-- 引用した文章 --
横の一直線と格子の縦の線の調合が町屋の外観美の一つです。
格子
戦国時代からで、内からは外がよく見え、外からはよく見えないようになっています。
家の商いや家主の好みでデザインが異なります。
上部が切り取られた「糸屋格子」、太い連子の「麩屋格子」、「炭屋格子」、重い酒樽や米俵を扱う「酒屋格子」、「米屋格子」、繊細な「仕舞屋格子」などがあります。格子を紅殻で塗ったものが紅殻格子。
ばったり床几
元々は商いの品を並べるもので、後に腰掛け用に床几として近隣との語らいの場でした。
ばったりとは棚を上げ下げするときの音からきています。
虫籠窓
表に面した二階が低くなっている「厨子二階」に多く見られる意匠。
防火と道行く人を見下ろさない配慮と言われています。
犬矢来
竹の犬矢来は割竹を透き間なく組んだものから、少し透かしたものまでさなざまです。
直線的な町屋の表情を和らげてくれます。
駒寄
家と道との境界に巡らされた格子の垣。元は牛馬をつなぐためのものでした。
意匠もさまざま、栗や欅などの硬い木が使われることもあります。
鍾馗
厄除けの瓦人形は京町屋の屋根の象徴です。

-- 記録された情報 --
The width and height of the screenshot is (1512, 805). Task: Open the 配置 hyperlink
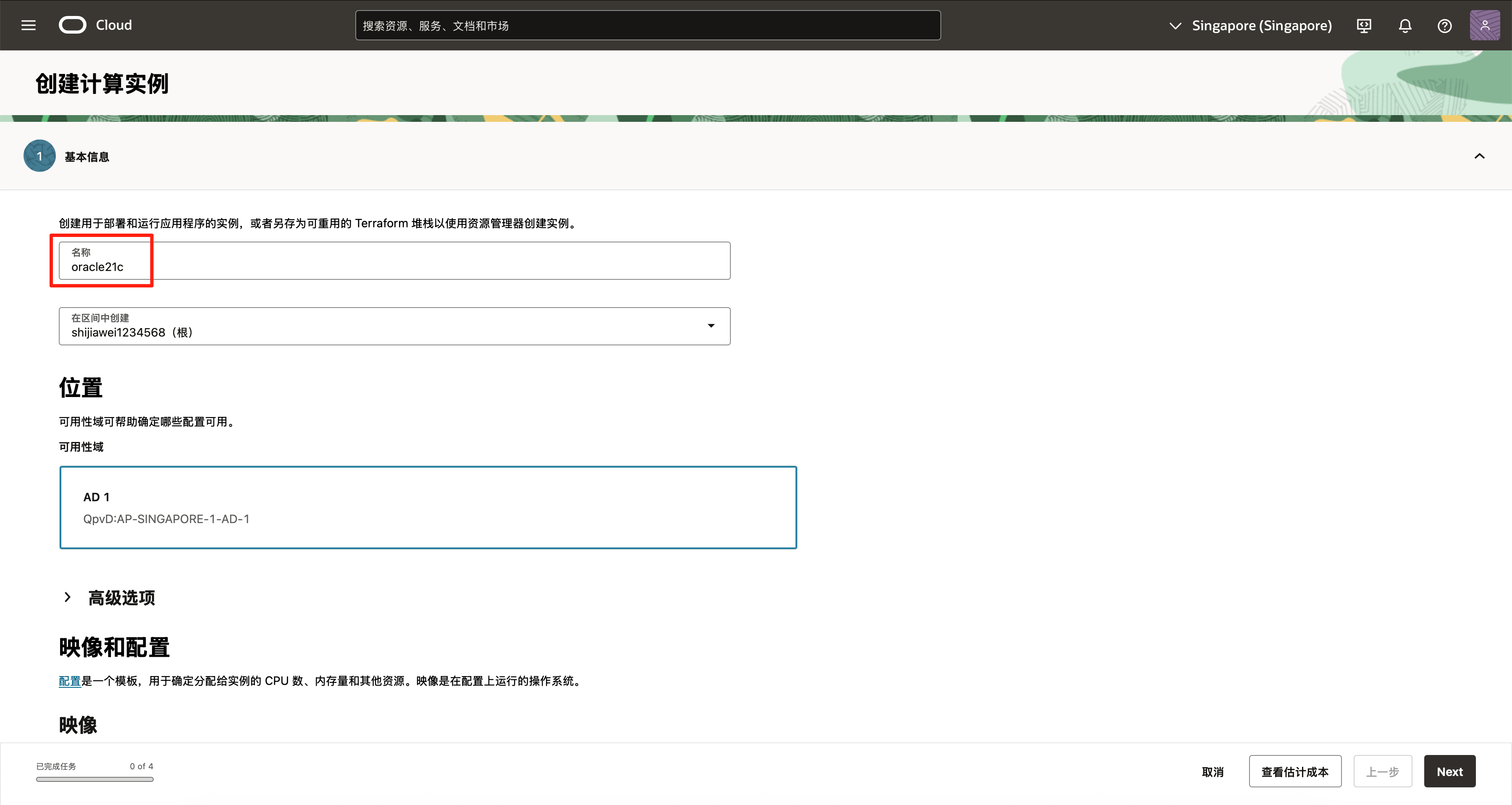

-- 取り組む課題 --
• A. 町屋について引用した文章の「横の一直線と格子の縦の線の調合が町屋の外観美の一つです。」から「竹の犬矢来は割竹を透き間なく組んだものから、少し透かしたものまでさなざまです。」までを、一字も変えずにそのまま書き写してください。
• B. 町屋の引用文にある「厄除けの瓦人形は京町屋の屋根の象徴です。」という一文を英語に訳してください。

-- 課題ごとの結果 --
• A.
横の一直線と格子の縦の線の調合が町屋の外観美の一つです。
格子
戦国時代からで、内からは外がよく見え、外からはよく見えないようになっています。
家の商いや家主の好みでデザインが異なります。
上部が切り取られた「糸屋格子」、太い連子の「麩屋格子」、「炭屋格子」、重い酒樽や米俵を扱う「酒屋格子」、「米屋格子」、繊細な「仕舞屋格子」などがあります。格子を紅殻で塗ったものが紅殻格子。
ばったり床几
元々は商いの品を並べるもので、後に腰掛け用に床几として近隣との語らいの場でした。
ばったりとは棚を上げ下げするときの音からきています。
虫籠窓
表に面した二階が低くなっている「厨子二階」に多く見られる意匠。
防火と道行く人を見下ろさない配慮と言われています。
犬矢来
竹の犬矢来は割竹を透き間なく組んだものから、少し透かしたものまでさなざまです。

• B. The roof-tile figurines that ward off misfortune are a symbol of the roofs of Kyoto machiya.